New Money Review: What plans do you have for full-node hardware wallets?
Pavol Rusnak, SatoshiLabs: That’s something that has been on our to-do list for some time now. However, we’re occupied with projects that possess higher priority.
“No coins were stolen during the whole lifecycle of the company due to the security breach or bug exploitation”
New Money Review: Have there been any confirmed cases of a Trezor wallet being compromised, whether remotely or by physical access to the device?
[In November 2017 Wired journalist Mark Frauenfelder wrote about his experience of losing access to his Trezor device, containing the private keys to a $30,000 bitcoin stash, after forgetting his six-digit PIN.
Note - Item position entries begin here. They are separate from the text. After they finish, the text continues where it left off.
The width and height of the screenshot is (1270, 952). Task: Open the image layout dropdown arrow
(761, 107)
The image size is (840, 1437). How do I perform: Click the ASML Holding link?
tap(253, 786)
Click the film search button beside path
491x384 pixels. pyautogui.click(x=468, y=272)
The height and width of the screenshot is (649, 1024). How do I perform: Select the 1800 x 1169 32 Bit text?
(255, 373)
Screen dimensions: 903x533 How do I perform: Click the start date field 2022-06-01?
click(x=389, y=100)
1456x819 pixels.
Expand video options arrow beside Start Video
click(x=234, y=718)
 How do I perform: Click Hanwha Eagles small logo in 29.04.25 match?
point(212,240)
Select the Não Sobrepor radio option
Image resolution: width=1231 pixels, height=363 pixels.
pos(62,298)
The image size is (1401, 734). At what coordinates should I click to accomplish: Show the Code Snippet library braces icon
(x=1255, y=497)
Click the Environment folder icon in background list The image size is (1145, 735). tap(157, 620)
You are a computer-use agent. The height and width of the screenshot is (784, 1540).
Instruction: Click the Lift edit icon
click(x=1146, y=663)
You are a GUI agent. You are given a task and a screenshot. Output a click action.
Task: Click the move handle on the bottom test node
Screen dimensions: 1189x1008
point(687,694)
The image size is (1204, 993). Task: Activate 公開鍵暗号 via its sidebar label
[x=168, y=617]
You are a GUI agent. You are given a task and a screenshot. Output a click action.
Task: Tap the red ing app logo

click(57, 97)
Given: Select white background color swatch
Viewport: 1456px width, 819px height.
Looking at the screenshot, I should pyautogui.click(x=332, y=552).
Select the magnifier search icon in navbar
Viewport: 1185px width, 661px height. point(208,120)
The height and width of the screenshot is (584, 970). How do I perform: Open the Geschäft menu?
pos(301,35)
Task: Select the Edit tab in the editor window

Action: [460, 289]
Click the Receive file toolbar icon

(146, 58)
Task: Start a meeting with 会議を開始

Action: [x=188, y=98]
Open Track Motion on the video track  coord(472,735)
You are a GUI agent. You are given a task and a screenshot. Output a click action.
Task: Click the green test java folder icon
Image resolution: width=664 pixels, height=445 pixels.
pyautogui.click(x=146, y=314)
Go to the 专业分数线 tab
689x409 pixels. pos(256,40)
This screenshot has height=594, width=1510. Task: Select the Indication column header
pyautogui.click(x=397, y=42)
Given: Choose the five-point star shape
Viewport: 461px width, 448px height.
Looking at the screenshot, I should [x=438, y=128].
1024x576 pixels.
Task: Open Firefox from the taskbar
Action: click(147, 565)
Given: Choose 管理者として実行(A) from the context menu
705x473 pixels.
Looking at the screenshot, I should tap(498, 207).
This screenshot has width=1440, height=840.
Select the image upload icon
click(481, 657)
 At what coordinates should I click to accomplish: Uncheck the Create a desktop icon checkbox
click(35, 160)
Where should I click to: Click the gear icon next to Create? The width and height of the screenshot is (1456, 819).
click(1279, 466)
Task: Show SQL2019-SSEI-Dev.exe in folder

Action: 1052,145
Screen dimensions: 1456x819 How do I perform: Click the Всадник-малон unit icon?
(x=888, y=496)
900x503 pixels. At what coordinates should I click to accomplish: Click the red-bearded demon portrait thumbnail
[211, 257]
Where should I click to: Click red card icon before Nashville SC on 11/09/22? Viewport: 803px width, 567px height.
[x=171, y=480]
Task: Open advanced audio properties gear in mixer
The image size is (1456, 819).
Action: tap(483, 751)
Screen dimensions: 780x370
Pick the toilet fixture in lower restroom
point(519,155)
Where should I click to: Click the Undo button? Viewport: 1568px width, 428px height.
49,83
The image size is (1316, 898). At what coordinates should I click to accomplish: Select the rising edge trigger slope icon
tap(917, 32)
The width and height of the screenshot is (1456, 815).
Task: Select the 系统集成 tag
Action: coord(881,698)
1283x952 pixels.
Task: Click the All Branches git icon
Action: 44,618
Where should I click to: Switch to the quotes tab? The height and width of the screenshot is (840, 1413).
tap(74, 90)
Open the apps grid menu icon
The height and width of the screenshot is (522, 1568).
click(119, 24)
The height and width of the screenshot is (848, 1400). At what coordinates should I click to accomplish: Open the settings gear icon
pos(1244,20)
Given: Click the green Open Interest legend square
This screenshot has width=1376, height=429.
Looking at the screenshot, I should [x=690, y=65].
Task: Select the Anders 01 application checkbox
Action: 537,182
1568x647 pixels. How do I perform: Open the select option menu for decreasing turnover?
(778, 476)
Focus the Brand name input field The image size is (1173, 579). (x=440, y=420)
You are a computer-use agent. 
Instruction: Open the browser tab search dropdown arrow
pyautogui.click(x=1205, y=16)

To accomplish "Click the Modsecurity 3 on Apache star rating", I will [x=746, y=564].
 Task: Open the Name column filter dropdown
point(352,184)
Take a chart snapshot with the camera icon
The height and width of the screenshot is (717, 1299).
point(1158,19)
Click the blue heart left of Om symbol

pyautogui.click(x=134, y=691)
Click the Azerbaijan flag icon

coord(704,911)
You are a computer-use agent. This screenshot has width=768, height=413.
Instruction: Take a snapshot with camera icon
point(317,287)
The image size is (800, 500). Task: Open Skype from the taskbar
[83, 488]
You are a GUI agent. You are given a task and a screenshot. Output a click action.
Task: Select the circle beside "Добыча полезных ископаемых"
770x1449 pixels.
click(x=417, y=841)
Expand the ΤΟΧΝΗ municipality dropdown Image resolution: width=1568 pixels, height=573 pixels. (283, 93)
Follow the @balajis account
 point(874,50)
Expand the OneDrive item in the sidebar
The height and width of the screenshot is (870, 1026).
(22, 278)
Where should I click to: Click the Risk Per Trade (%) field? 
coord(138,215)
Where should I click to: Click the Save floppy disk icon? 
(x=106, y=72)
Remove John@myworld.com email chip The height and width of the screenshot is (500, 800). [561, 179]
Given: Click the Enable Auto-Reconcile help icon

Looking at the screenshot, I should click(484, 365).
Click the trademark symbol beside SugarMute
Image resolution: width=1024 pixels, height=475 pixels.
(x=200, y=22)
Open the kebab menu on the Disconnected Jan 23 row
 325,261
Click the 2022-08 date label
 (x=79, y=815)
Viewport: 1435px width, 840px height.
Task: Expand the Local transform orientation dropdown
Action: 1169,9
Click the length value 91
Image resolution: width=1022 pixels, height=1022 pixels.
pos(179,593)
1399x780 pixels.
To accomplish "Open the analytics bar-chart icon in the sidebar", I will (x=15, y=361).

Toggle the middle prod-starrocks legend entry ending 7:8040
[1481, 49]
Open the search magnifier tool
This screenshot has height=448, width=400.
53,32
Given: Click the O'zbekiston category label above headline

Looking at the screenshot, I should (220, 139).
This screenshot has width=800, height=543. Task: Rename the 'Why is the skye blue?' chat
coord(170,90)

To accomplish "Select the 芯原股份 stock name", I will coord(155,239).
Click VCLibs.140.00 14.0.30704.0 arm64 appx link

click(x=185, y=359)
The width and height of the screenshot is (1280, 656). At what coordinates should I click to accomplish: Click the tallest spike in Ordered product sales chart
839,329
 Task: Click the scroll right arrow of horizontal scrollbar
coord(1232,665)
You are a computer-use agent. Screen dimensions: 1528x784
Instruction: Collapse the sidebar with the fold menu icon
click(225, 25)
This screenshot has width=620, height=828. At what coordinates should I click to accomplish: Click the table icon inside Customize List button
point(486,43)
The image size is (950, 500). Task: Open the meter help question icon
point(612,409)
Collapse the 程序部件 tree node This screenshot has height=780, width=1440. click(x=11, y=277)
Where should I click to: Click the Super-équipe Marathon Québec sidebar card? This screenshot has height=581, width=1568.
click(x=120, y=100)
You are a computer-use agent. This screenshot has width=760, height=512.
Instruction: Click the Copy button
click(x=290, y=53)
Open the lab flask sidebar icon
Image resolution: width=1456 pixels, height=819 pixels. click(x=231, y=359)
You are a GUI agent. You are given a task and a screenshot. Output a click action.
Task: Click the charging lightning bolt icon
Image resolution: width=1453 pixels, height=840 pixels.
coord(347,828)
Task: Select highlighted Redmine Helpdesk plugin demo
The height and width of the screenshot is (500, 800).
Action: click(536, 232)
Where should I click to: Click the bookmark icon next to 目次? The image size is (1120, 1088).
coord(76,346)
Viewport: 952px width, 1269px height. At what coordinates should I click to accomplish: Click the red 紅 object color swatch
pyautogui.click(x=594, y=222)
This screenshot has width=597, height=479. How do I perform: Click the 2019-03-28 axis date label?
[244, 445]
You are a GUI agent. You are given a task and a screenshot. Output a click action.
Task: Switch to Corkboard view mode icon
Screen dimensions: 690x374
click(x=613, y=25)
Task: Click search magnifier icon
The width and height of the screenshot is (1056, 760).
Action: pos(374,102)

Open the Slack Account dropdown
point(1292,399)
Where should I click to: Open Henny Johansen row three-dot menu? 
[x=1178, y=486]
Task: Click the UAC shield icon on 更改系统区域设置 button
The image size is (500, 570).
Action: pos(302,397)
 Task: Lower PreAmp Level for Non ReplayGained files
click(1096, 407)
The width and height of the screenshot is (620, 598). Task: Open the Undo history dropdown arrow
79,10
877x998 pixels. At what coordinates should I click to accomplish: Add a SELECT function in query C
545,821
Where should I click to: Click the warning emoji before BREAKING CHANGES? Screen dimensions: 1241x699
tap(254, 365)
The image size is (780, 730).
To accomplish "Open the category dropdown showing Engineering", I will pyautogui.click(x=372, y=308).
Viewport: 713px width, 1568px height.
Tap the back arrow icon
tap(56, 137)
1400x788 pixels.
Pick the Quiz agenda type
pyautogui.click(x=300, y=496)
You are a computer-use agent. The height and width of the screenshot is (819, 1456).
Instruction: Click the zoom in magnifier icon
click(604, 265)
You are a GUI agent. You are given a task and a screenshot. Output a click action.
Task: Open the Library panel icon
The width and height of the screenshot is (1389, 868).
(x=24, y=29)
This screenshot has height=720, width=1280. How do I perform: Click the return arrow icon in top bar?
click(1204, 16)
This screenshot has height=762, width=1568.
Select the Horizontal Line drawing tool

A 15-year old, London-based computer expert called Saleem Rashid helped Frauenfelder to recover access by showing him how to short-circuit the Trezor’s circuit board and recover his PIN and passphrases. This past security vulnerability, and the firmware update used to fix it, are documented on the Trezor website—New Money Review comment]
Pavol Rusnak, SatoshiLabs: We’re very open about the past incidents. Cryptocurrencies evolve extremely fast, and we evolve with them. We do have a responsible disclosure program which is a source of vast knowledge to us, but we’re happy to say that no coins were stolen during the whole lifecycle of the company due to the security breach or bug exploitation. Everything is well documented on our website at trezor.io/security. In any case, we do not have a record of a single bitcoin going being lost due to Trezor’s issues.
New Money Review: Are you concerned about Trezor devices being intercepted and compromised during transit/before delivery? If so, what steps have you taken to alleviate those concerns?
Pavol Rusnak, SatoshiLabs: That is a risk that every hardware wallet manufacturer has to take and count with. We’ve developed a system of multi-layer security which mitigates the risk and aims for best security possible.
Multiple elements are ensuring that your device hasn’t been tampered with. For example, firmware verification, our devices are shipped without pre-installed firmware, the packaging itself is tamper-evident, we do also use a set of security seals. The device itself is ultrasonically sealed so you would recognize a potential attempt for malicious hardware modification.
“We have refused to accept VC funding precisely because we do not want any external influence”
New Money Review: What is the best custody model for institutional investors and are you working on anything in this area?
[Trezor’s competitor Ledger has recently teamed up with Nomura and Global Advisors to develop a custody solution for large investors, currently a hot topic. By contrast with SatoshiLabs, Ledger has been funded by a number of prominent venture capital firms—New Money Review comment.]
Pavol Rusnak, SatoshiLabs: Not at the moment, SatoshiLabs is a self-funded company with no current interest in venture capital (VC). For more info, please have a look at our security manifesto, where we explain that we have refused to accept VC funding precisely because we do not want any external influence or overwatch. This also means that we do not need to follow any VC interests, be it revenue targets or market share.
New Money Review: By how much has your business grown in the last five years?
Pavol Rusnak, SatoshiLabs: Extremely. We can’t share exact sales numbers since we consider it is a part of our know-how but, for example, the number of employees has doubled since last year, and we’re still hiring new ones to our team every month.
New Money Review: What are your main priorities in product development and business development?
Pavol Rusnak, SatoshiLabs: We’re now focused on improving the experience of Trezor Model T, which is a next-generation hardware wallet for the broader public. We’re also expanding to more markets since we sincerely believe that easy and secure access to cryptocurrencies should be universal.